Girolamo della Volpaia (c1530-1614) was the last in a family of prominent Florentine instrument makers. His grandfather, Lorenzo di Volpaia, was active during the reign of Lorenzo the Magnificent, and built the famous planetary clock now held in the Palazzo Vecchio as a Medici commission. Lorenzo di Volpaia was a correspondent of Leonardo da Vinci, and was on the committee which decided the placement of Michelangelo’s David. His sons and grandson carried on the business. Girolamo made a name for himself in his own right after restoring the planetary clock his grandfather had made and carried out commissions in Venice and Siena. By the time Girolamo was active, the Medici were one of the great families of Europe. They had taken the title of Grand Dukes of Tuscany after Siena had been brought under Medici rule in 1560. Their growing wealth and power enabled a series of brilliant matches with royal houses from France to Lorraine.
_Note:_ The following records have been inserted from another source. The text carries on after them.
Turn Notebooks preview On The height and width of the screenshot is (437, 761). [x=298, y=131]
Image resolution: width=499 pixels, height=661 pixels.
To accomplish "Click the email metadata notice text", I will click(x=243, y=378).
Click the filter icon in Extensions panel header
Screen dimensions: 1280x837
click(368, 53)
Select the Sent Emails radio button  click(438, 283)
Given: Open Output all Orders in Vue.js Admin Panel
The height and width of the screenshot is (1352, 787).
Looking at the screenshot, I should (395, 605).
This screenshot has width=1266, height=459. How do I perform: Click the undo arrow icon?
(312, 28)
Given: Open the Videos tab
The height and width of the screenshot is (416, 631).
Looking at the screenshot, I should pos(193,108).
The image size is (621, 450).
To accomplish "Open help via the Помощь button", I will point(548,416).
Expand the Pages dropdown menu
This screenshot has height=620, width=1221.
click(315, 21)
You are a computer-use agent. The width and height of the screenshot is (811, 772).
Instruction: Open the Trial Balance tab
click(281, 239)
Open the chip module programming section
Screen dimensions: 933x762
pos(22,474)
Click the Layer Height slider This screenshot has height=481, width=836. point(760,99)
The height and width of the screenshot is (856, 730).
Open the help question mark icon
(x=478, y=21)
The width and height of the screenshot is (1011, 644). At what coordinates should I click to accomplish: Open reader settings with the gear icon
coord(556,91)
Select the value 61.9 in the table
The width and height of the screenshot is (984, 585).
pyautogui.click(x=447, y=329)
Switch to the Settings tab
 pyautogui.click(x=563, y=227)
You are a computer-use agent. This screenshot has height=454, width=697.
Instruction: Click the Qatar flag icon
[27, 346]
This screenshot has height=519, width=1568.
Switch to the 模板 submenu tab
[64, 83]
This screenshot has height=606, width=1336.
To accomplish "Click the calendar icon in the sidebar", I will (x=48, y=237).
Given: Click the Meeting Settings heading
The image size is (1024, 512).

The family interest in science and the arts remained, and the Medici continued to buy instruments from the dell Volpaia workshop. This sphere would have been used to teach astronomical principles according to the theories of Aristotle and Ptolemy. It shows the earth at the centre of the universe; the heliocentric theories of the universe advocated by Copernicus and Galileo had not yet gained widespread acceptance, particularly in Italy.

Although there are a handful of extant instruments by Girolamo in existence, this sphere was unseen when it first came on the market and is not recorded in Maccagni.